У Логвиновой свойственная детским песенкам ритмическая легкость и обманчивая простота окружающего мира (Шесть фунтов в сумочку за пояс,// Шесть фантиков в рюкзак за плечи) не затмевают в глазах читающего ни сложной языковой игры (Из-под ног выскакивают кулицы // И вспархивают переутки.), ни сложных структурных находок (например, в прекрасно простроенном длинном стихотворении «Когда зима...», — оно припахивает Бродским и еще разными, но все-таки оказывается очень хорошим). Логвиновская подборка видится мне самой неровной из всех трех, — но описанная в ней вселенная (на которую автор смотрит как бы снизу вверх, в одной руке — леденец, в другой — скальпель), так обаятельна и так полна жизни, что позволяет забыть о некотором своем несовершенстве. Ксения Маренникова, которой ее очень самостоятельный голос и очень подкупающая манера лирического высказывания давно снискали и известность, и популярность, строит свой мир по совсем не детским законам. Действие, развивающееся в ее текстах, всегда происходит на той грани искренности и пафоса, за которой полная надрыва юность перерастает в понимающую, принимающую, готовую к компромиссам зрелость.
у меня кружится голова направо. у Виталика после такой любви зрачки красные. отпиздили в электричке, держали шарфом, говорят, что еще мало. живешь в пределах Садового, вот и представь себе. сорок дней не прошло, мама еще с тобой. острой коленкой можно проткнуть живот. стоять на коленях, держаться за свои волосы, принимать на себя обоймы. подумай о чем-нибудь, отвлекись, а то как корова на бойне.

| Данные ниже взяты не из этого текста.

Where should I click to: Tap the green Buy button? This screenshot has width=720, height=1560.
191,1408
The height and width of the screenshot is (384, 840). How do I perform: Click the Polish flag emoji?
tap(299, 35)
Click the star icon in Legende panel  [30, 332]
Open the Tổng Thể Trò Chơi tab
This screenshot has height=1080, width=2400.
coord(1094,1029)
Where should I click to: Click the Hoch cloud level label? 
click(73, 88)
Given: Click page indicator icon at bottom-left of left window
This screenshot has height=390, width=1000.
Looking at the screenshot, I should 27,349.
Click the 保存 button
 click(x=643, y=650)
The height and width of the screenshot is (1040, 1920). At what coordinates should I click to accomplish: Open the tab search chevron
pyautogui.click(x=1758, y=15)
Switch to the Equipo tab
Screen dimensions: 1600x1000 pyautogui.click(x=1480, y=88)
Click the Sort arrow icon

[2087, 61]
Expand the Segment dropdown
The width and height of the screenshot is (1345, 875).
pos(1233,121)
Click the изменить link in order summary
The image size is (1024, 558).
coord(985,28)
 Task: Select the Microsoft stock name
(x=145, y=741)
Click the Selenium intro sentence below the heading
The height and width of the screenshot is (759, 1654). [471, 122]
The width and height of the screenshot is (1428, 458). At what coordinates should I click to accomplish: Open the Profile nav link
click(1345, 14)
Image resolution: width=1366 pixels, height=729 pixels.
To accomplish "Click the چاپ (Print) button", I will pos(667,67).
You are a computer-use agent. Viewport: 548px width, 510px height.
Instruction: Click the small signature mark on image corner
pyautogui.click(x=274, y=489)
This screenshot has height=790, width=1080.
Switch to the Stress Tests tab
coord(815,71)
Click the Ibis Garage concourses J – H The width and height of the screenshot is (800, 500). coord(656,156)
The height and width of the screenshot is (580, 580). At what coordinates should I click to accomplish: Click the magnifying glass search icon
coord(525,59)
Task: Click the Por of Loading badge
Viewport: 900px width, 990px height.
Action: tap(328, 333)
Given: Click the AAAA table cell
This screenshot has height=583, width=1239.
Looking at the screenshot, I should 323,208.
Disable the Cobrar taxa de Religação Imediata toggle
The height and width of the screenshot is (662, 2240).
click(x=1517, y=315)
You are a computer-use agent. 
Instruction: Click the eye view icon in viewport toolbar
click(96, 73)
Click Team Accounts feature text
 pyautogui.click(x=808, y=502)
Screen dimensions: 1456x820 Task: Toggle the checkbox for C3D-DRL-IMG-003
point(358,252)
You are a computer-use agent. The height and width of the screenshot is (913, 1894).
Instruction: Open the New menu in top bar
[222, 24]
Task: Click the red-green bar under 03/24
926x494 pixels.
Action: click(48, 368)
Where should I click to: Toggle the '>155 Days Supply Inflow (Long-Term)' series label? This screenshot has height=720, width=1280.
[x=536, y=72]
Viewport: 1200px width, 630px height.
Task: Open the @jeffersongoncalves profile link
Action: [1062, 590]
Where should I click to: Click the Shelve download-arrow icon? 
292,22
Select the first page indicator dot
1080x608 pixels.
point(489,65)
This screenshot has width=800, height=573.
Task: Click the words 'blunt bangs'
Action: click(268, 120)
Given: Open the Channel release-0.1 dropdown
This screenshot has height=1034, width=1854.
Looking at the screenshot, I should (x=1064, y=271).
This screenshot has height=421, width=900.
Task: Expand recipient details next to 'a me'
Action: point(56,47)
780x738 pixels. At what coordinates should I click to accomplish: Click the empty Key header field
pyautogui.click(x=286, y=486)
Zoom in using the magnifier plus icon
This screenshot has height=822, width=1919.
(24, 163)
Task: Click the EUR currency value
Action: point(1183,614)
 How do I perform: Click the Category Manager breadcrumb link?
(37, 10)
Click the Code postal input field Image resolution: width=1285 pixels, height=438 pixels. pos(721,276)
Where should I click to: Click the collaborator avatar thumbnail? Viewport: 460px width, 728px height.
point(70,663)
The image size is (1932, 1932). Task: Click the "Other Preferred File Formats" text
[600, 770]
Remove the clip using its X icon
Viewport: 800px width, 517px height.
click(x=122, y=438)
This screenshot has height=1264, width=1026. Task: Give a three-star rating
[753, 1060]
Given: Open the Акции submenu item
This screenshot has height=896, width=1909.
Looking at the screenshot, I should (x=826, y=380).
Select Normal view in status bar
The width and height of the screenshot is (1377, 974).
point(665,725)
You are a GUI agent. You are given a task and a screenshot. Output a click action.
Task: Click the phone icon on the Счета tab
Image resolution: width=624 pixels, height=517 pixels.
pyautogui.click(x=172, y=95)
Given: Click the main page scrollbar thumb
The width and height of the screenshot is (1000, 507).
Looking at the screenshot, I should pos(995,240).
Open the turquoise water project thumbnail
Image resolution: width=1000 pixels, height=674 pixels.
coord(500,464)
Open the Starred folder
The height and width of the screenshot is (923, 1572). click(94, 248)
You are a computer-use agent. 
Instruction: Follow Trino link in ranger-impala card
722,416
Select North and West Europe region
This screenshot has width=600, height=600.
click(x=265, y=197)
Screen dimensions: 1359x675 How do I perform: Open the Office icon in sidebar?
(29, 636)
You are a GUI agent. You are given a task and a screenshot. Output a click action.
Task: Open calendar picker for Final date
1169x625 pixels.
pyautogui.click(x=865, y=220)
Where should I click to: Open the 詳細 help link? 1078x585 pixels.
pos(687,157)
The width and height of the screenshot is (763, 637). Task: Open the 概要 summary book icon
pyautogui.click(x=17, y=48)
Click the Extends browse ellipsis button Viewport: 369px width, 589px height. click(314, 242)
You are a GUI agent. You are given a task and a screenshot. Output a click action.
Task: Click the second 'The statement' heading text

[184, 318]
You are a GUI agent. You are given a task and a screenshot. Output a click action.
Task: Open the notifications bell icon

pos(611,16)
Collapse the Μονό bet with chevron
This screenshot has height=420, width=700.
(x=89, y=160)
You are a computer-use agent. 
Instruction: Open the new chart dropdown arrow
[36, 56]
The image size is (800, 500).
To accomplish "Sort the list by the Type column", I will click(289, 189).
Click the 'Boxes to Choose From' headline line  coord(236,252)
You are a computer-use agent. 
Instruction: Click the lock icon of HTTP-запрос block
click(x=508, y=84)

Здесь все находится очень близко, очень плотно увязано вместе. Собственное рождение, любовь, роды, смерть образуют такую плотную, давящую, наступающую на тебя реальность, какая существует только в те самые «дебютные» 20-25 лет, когда смотришь жизни глаза в глаза и чувствуешь, что до всего ее сахара и до всего ее ужаса буквально подать рукой. Как до сердца: «...схватился за маленькое сердце, вынул сердце, положил на палас рядом с собой. Стой, говорит, кому я сказал». Анна Цветкова некоторым образом оказывается в третьей позиции спектра: она ставит перед собой подчеркнуто зрелые, в чем-то даже вневозрастные задачи — и в подавляющем большинстве случаев справляется с ними более чем достойно. Это тексты с медленной динамикой — и с медленным течением внутреннего времени, и точка, из которой автор смотрит на мир, находится, в общем-то, над ним. И мир из этой точки видится очень русским, очень цельным и очень божьим миром:
...названные не по имени не по отчество но по судьбе задыхаясь от воздуха здешнего через силу дышат бугристое покрытое илом дно с норками ласточек и стрижей с осиплым голосом сторожевого лодочника над заводью комарье камыши над заводью раскачиваются что маятники что посудина из хрусталя наполненная до краев
татарвой поляны покрыть татарвой...
Редкая для младшего поколения религиозная лирика у Цветковой построена не на отталкивании от прототипических сюжетов, но на вживании в них, на поиске себя в традиции, — что, безусловно, заслуживает отдельного внимания и отдельного, более вдумчивого, разговора. Как, впрочем, и подборка Маренниковой, и подборка Логвиновой. Даже если в этом году голос лауреата премии «Дебют» в номинации «Поэзия» окажется мужским, мне будет приятно вспоминать этот «дебютный» год как женский. Говорящий: «Я знаю только то, что знала мать», говорящий: «Не говори обо мне плохо.», говорящий: «Я здесь командир!»